Michael Brown is a Montanist apologist who regularly defends the most appalling examples of charismaticism and the most controversial charismatic scam-artists in the world. While being an articulate spokesman for traditional marriage and being an expert in the Hebrew language, Brown’s theological circles include the worst of the worst blasphemers of the Holy Spirit. In spite of his repeated attacks against the Sufficiency of Scripture, Brown maintains a strong following in evangelicalism, including the overall support of James White, a (formerly?) Reformed Baptist apologist who – in theory – should have more in common with Dr. Hernandez. White disagrees with Brown on numerous points, having debated him on several of those, but maintains close fellowship with the false teacher.

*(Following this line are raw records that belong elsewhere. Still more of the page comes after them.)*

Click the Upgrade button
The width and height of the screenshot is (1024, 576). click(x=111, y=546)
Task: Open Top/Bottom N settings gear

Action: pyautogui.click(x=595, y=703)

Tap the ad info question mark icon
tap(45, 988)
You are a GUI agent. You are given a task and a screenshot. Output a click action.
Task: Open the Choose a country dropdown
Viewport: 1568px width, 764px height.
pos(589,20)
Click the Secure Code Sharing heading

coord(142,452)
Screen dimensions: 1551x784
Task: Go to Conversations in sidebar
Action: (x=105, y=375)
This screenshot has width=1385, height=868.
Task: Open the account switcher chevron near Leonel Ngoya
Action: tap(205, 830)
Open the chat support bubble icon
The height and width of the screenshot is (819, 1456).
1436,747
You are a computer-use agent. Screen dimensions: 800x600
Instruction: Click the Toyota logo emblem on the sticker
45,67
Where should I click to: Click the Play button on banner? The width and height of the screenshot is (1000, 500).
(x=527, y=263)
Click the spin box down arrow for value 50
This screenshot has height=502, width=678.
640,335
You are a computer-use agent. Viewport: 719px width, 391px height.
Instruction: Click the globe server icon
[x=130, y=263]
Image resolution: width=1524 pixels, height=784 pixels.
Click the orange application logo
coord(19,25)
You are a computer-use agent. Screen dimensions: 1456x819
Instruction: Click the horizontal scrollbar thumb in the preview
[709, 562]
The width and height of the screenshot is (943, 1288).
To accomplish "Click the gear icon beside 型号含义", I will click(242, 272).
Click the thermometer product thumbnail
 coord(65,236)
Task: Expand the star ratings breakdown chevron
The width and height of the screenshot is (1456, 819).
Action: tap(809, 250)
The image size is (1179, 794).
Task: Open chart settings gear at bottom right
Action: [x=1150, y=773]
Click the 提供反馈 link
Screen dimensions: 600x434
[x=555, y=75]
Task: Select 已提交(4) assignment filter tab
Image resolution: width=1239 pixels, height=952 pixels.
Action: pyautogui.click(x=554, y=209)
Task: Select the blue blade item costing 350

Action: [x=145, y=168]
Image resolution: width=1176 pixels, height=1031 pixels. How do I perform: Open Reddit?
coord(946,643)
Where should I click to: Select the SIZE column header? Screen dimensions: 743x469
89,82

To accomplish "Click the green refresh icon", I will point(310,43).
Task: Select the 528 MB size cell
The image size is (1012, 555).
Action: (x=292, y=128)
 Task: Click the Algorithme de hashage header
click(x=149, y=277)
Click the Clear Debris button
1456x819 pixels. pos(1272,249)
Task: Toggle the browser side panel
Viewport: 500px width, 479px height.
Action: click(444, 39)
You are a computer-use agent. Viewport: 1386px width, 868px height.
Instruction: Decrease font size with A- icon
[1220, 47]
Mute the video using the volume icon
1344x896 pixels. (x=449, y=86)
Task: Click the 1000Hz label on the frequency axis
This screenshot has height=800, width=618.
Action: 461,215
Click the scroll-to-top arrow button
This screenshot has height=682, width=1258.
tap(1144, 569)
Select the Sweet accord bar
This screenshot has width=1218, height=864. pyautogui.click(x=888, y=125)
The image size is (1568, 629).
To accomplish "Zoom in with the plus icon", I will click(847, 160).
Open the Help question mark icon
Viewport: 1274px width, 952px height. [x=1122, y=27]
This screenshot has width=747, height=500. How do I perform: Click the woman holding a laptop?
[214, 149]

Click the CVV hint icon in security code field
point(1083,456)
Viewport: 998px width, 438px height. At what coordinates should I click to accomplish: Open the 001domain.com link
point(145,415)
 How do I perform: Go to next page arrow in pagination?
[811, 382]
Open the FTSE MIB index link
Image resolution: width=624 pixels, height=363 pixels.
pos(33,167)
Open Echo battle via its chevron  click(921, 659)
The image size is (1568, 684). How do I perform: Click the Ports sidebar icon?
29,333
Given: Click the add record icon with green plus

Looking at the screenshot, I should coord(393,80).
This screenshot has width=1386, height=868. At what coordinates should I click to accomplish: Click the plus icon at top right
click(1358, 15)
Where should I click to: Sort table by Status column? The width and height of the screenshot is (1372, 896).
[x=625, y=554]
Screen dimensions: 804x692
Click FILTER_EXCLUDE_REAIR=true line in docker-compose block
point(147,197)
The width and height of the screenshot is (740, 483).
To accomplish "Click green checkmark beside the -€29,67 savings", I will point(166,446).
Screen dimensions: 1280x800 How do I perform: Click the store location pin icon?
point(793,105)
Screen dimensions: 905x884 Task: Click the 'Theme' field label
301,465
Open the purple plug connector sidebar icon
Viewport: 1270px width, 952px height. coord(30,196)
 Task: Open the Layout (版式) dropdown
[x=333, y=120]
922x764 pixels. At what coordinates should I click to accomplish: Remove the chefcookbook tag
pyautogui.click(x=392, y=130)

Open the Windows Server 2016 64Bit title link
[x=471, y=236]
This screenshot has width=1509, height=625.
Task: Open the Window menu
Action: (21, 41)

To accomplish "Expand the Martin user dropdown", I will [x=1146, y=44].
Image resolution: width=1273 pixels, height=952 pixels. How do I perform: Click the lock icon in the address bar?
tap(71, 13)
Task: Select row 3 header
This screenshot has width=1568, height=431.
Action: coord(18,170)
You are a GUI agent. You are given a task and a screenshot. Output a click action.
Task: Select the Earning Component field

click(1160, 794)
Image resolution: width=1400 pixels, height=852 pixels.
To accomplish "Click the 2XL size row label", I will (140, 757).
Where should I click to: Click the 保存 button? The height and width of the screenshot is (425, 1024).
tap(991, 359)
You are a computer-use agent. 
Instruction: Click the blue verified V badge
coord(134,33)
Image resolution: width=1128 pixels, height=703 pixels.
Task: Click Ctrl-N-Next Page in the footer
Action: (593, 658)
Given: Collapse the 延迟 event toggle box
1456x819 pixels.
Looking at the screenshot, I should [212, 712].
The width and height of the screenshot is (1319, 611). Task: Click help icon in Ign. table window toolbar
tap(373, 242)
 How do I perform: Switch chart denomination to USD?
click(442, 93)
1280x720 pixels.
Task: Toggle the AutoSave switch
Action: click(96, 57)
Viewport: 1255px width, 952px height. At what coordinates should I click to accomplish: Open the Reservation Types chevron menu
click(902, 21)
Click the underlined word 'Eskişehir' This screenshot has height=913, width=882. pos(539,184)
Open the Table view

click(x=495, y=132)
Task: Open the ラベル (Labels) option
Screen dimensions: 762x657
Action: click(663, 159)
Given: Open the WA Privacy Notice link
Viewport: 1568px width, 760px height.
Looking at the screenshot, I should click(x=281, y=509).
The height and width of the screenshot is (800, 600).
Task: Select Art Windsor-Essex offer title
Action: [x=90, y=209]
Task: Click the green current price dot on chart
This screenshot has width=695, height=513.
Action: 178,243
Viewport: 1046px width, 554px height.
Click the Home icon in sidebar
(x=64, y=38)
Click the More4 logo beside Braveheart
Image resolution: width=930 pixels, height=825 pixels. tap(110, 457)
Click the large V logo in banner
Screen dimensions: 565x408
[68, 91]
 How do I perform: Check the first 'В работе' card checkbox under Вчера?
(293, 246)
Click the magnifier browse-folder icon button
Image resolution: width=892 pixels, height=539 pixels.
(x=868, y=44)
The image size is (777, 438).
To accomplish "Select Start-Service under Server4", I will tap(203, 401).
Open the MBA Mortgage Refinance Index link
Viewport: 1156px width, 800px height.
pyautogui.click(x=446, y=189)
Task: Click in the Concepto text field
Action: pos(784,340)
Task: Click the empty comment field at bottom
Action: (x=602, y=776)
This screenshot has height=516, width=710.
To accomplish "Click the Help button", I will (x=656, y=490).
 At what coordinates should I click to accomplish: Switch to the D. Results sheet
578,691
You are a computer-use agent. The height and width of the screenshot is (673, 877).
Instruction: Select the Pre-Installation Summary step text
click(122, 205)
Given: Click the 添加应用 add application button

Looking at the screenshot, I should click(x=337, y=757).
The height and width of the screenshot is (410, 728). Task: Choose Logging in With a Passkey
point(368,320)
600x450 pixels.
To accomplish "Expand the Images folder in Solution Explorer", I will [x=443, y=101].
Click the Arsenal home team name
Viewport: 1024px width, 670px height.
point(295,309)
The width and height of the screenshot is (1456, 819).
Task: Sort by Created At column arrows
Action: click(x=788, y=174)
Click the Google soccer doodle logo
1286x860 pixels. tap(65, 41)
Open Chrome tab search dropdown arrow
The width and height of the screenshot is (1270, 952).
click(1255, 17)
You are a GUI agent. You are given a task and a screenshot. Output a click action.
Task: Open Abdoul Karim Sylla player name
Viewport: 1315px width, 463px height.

Hernandez, on the other hand, is a Reformed Baptist apologist and Dortian or High Calvinist who does not share such fraternity with Arminians. Rather, Hernandez believes that Arminians need to be evangelized, and not to be welcomed as Christian brothers. This belief has led some to level the accusation against Hernandez of Hyper Calvinism which is a misunderstanding of the term. Hernandez is not a hyper-Calvinist in the traditional sense of the word but stands out in stark contrast to men like James White, who warmly regard Arminians as Christians.
The topic of the debate will be Limited Atonement or “For whom did Christ die?”
Ostensibly, Brown will take the position that Jesus died for all men, regardless of whether or not they would believe in Christ. Hernandez will hold the position that Jesus died only for those who would believe in him.
A “General Atonement,” Brown’s position, holds that Jesus made a sin payment for all people, but that people are not necessarily saved even in spite of that atonement being made on their behalf. In this case, Jesus is a potential savior, but not a guaranteed savior, and that Jesus shed his blood for people who it could not, or would not, redeem.
A “Particular Atonement,” Hernandez’ position, holds that Jesus died for the elect, who are the same ones who God will bring to faith in Christ. This position holds that Jesus’ blood wasn’t wasted upon any who would not be saved, that Jesus did not die for nothing, and that Jesus successfully redeems everyone he intends to redeem.
In most stark contrast are not the positions of the men on soteriology, but personality. Brown is a quiet-spoken, even-keeled individual who tries to remain diplomatic and calm. Hernandez is a more passionate debater and is known for his heated exchanges with friend and foe alike. Their reputations could not be further apart.
It should be a very interesting debate between two good debaters.